Originally released in 2015, the Ruger Precision Rifle (RPR) was designed to give shooters a practical and affordable precision rifle that could compete with much more expensive offerings. The RPR also included several deviations from the traditional bolt-action design, most notably the AR-type chassis, which opened up a plethora of readily available and affordable interchangeable parts.
The test rifle, chambered in 6.5mm Creedmoor, weighs 4.85kg and has a 26-inch threaded barrel fitted with Ruger’s Hybrid muzzle-brake. The barrel is of cold hammer-forged 4140 chrome-moly steel, with 5R rifling at minimum bore and groove dimensions.
The most notable difference between the Gen 3 and previous generations is a redesigned M-Lok-type handguard with six screws attaching it to the receiver. The M-Lok system is popular locally and most retailers stock M-Lok attachments.
The upper receiver and one-piece bolt are CNC-machined from pre-hardened 4140 chrome-moly steel. The bolt has three locking lugs with a 70-degree throw and has a removable extended aluminium shroud on the rear end which moves into a buffer tube in the stock as the bolt is retracted. The shroud has a plastic cap at the back which can be removed, revealing an Allen key and striker channel cleaner. Care must be taken when replacing this cap as it twice came off during range sessions.

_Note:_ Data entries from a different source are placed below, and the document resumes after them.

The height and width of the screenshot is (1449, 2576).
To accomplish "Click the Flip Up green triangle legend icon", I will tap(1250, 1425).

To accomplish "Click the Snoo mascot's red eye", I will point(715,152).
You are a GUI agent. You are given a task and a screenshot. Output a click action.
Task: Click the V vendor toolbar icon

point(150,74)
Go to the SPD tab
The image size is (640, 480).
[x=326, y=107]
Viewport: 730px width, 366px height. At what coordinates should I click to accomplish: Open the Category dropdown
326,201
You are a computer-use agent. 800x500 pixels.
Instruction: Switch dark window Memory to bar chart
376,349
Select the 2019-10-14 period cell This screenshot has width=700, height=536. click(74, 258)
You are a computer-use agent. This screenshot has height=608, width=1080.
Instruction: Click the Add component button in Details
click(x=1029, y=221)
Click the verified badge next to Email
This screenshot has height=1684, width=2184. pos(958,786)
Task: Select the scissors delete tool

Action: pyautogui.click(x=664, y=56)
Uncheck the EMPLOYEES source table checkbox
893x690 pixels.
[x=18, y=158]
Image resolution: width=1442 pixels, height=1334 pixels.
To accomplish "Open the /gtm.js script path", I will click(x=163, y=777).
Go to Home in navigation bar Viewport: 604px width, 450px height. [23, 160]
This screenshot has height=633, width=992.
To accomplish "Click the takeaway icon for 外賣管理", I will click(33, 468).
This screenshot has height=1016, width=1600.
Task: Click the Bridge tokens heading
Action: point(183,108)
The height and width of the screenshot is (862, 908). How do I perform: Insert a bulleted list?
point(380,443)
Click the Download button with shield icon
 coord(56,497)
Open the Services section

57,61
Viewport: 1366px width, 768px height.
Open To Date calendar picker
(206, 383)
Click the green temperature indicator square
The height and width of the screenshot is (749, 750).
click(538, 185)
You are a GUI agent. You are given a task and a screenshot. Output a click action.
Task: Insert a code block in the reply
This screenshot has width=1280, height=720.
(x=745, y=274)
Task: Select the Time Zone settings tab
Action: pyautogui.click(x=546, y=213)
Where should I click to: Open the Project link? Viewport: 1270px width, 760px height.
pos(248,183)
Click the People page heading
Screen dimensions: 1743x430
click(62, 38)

The bolt-handle is oversized and threaded, thus can be replaced. The Picatinny rail on the receiver is 20MOA, and the underside of the handguard is fitted with a small rail at the front for attaching a bipod or sling.
The folding stock can be adjusted for length-of-pull, the cheek-piece can be raised, lowered, moved forward and backwards and the butt plate can be canted. The stock, attached to an AR-type buffer tube, has QD sling attachment points, a short Picatinny rail on the underside and is finished off with a soft rubber recoil pad.
Adjustment of the cheek-piece and length-of-pull was initially somewhat finicky but I soon got the hang of it. The instruction manual states that the length-of-pull should be set first; this can be done in ¼-inch increments, and only then should the cheek-piece be adjusted. Both are locked into place with cam-levers.
The stock can be folded by pressing a single button, and can be locked in the folded position by twisting the opposite end of the same button 90 degrees. Having a folding stock can be convenient when handling a rifle in confined spaces or for travelling, but with the RPR it is essential, as bolt removal is achievable only with the stock folded away.
The adjustable trigger has a blade-safety, and the test-rifle’s was set to 2½lbs, but can be adjusted from 2¼ to 5lbs. I found the trigger good enough for precision work from 100m to 500m, breaking cleanly with no over-travel. Trigger adjustment does not require the stock to be removed; simply insert the supplied Allen key next to the mag release lever and adjust the set-screw. Timney makes a replacement trigger for the RPR.